Records for the exercise:

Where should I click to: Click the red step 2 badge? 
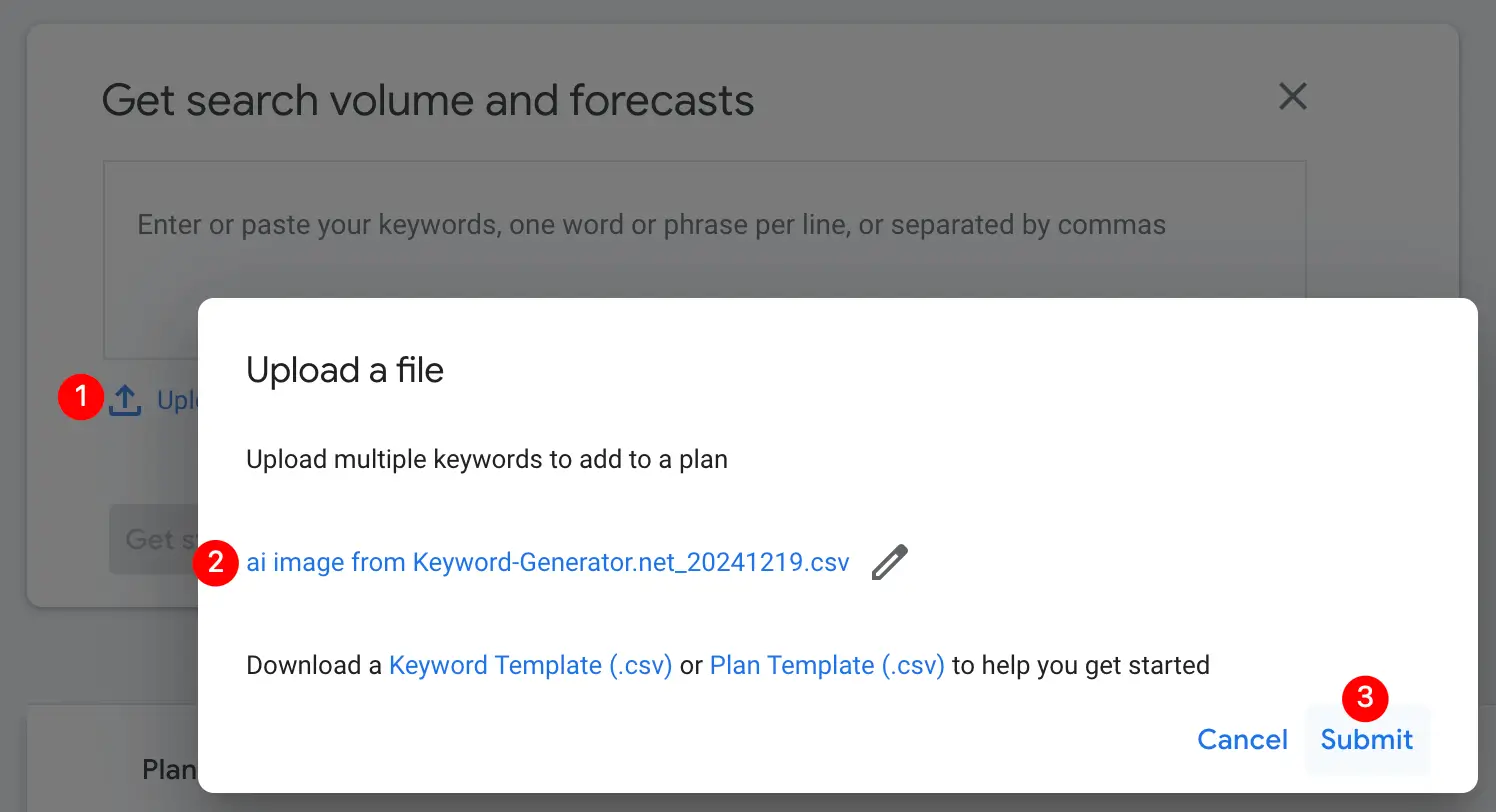(x=216, y=563)
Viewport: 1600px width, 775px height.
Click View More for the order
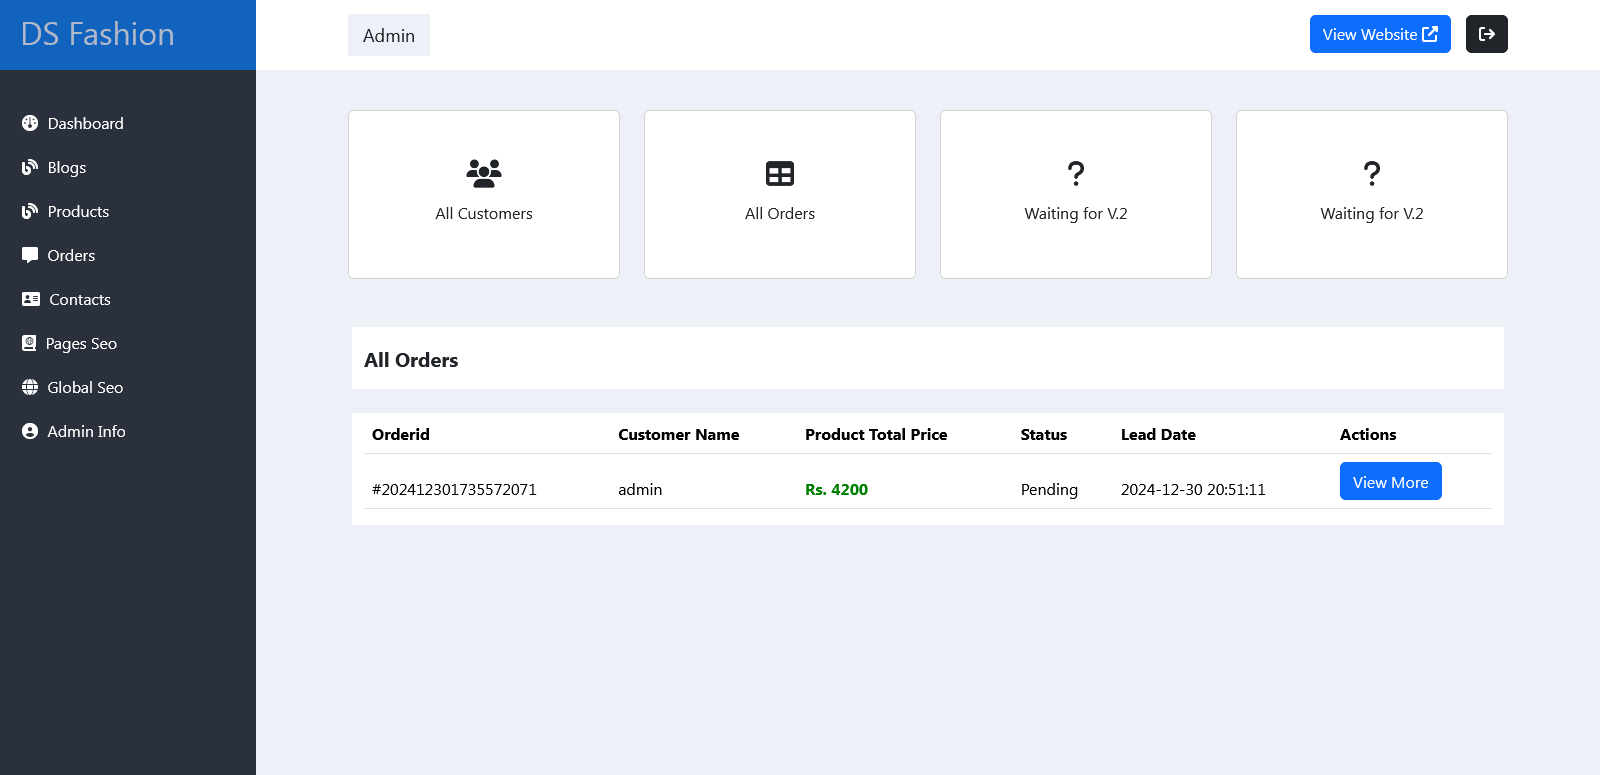[x=1390, y=481]
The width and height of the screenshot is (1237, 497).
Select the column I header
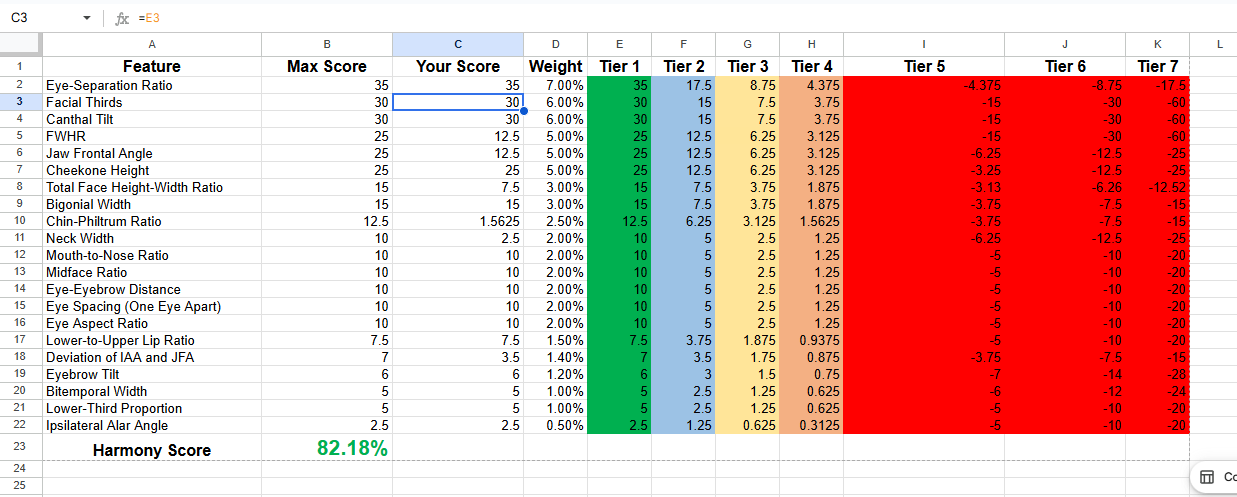click(924, 44)
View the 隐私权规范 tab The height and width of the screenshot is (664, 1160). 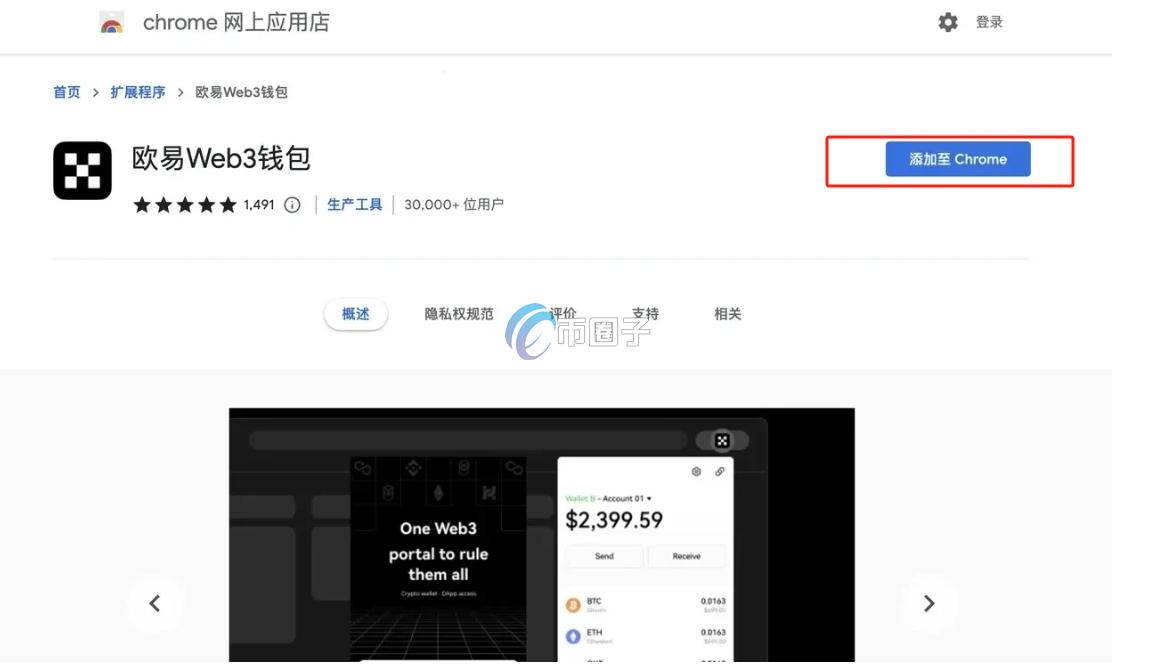pos(457,313)
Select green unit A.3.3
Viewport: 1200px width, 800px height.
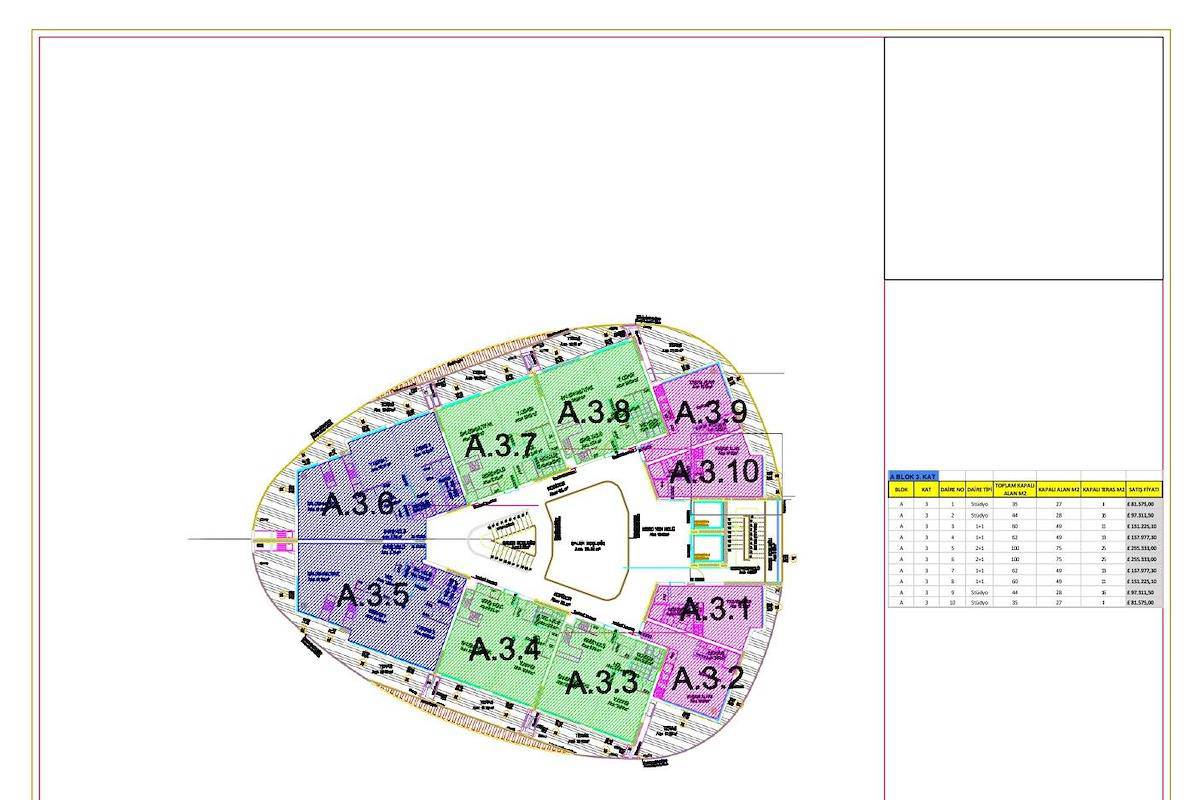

Aim: Present the items from the line containing "Select green unit A.3.3" through the end of the items as a Markdown table with the columns No. and Entry, numbering each line and omitting blank lines and pictures.

Solution to this problem:
| No. | Entry |
|---|---|
| 1 | Select green unit A.3.3 |
| 2 | Viewport: 1200px width, 800px height. |